Roma - Gravissima, abnorme, intollerabile, inefficiente, incompatibile con un Paese «ad economia avanzata», esposta agli «eccessi di discrezionalità» e ai «rischi di arbitrio», condizionata dall’«assunzione di missioni improprie» e dalle «smanie di protagonismo». Giorgio Napolitano saccheggia il vocabolario per definire la situazione della giustizia in Italia, fatta di processi interminabili, scontri tra procure, tracimazioni varie. Insomma, serve una riforma e serve subito, dice il capo dello Stato, perché «si pongono con urgenza problemi di equilibrio istituzionale». I poli mettano da parte «rissosità e pregiudizi» e si diano rapidamente da fare. «Si discuta in Parlamento e si cerchino soluzioni condivise».

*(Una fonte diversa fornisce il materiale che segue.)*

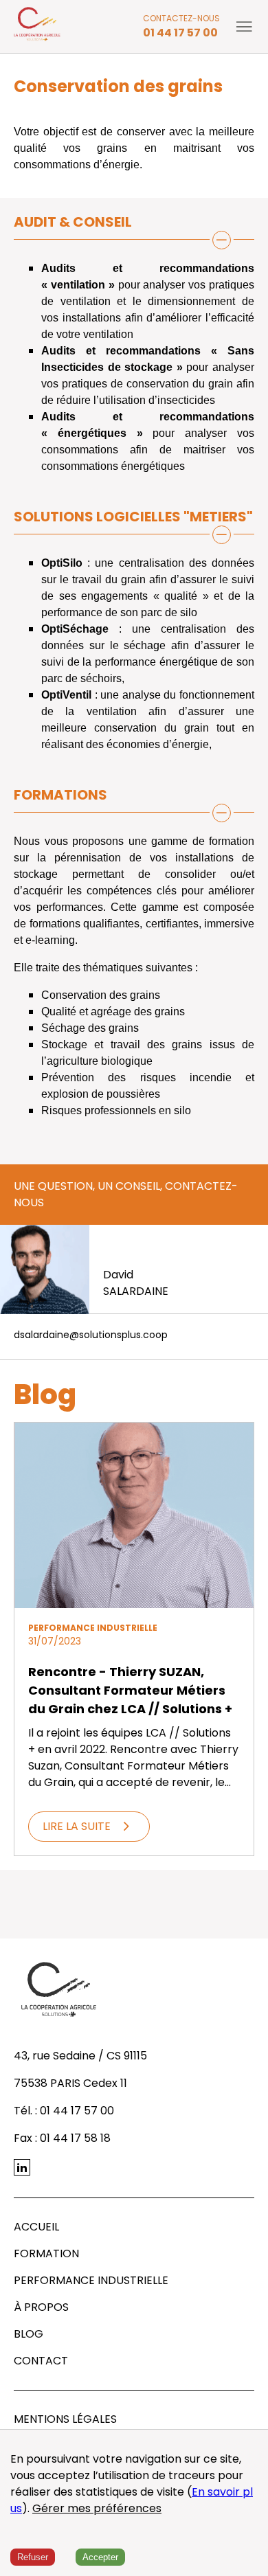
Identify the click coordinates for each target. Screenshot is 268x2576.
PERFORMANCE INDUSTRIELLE (91, 2280)
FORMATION (46, 2253)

Silvio Berlusconi non c’è, è bloccato a letto da uno strappo muscolare e riceve da Napolitano una «cordialissima» telefonata di auguri di pronta guarigione. Berlusconi non c’è, ma apprezza molto le parole che il presidente pronuncia nel Salone dei Corazzieri, nella cornice più solenne possibile, i saluti di Natale con le alte cariche dello Stato. Parole che fanno il pelo alle toghe e che in larga misura coincidono con le proposte di cambiamento avanzate dal Pdl. E in parte pure con quelle del Pd. «È vero, i rischi di arbitrio sono sotto gli occhi di tutti - commenta il Cavaliere -. I democratici aprano finalmente gli occhi, ora che si trovano nel mirino di certi giudici».
Sul tavolo di Napolitano ci sono ancora i dossier fumanti del braccio di ferro tra la procura di Catanzaro e quella di Salerno. «Un vero e proprio corto circuito istituzionale e giudiziario», che ha mandato definitivamente il tilt l’intero sistema. E che ha fatto franare, pare, anche gli ultimi tabù. Innanzitutto la Costituzione che, «l’ho detto più volte», non è intoccabile. Poi, la separazione dei ruoli nella magistratura: tra le «misure più urgenti», il presidente propone proprio di «cominciare dalla funzione inquirente e requirente». Al terzo posto, il Csm, con provvedimenti «che riguardino la migliore individuazione e il più corretto assolvimento dei compiti». Al quarto, «la ridefinizione dei rispettivi ruoli della magistratura e delle forze dell’ordine»: non sarà meglio che a indagare siano gli specialisti, i poliziotti?.
E ancora, Napolitano reclama «fermi richiami a criteri di comportamento», come quelli sul «riconoscimento effettivo dei poteri spettanti ai capi degli uffici», o come sui «limiti da osservare, spesso violati, nella motivazione dei provvedimenti giudiziari». O anche, «più semplicemente, quelli attinenti a un costume di serenità, riservatezza ed equilibrio, nel rigoroso rispetto delle regole». Una norma troppo spesso «sacrificata nell’assunzione di missioni improprie e smanie di protagonismo personale».
Ma la lista delle cose che non vanno prosegue con «la gravissima condizione della giustizia civile», i cui tempi biblici «frenano lo sviluppo e il dinamismo italiano». Bisogna anche intervenire subito «sull’intollerabile durata dei processi» e «scongiurare eccessi di discrezionalità e rischi di arbitrio». Il fine ultimo della riforma della giustizia dovrà essere il ripristino «dell’efficienza di uno Stato fondato sull’imperio della legge».
Ora la palla è alle forze politiche. «Si discuta di tutto ciò in Parlamento - dice ancora Napolitano - e attraverso ogni altro utile canale di consultazione, e si cerchino strade condivise». Si discuta e non si litighi, perché il risultato è vicino. «La politica della giustizia è materia controversa è scottante, eppure nel 1999 si riuscì a varare con una schiacciante maggioranza il principio del giusto processo». Oggi per il capo dello Stato bisogna riprovarci. «Sono gli eventi stessi, la complessità dei problemi che ha l’Italia, che esigono più pacati dibattiti e disponibilità ben maggiori». D’altronde, si chiede, «dove mai potrebbe condurre un’ulteriore esasperazione dei rapporti, la perdita del senso della misura, del limite nella polemica e perfino nel linguaggio corrente?». E se non volete ascoltare l’appello del presidente della Repubblica, insiste, «sentite quello che si attende il Paese».
Vale per la giustizia ma vale pure per il federalismo fiscale, sperando che «questa innovazione sia un fattore durevole di accresciuta efficienza dello Stato». E vale per l’altra grande emergenza di questi mesi, la crisi finanziaria.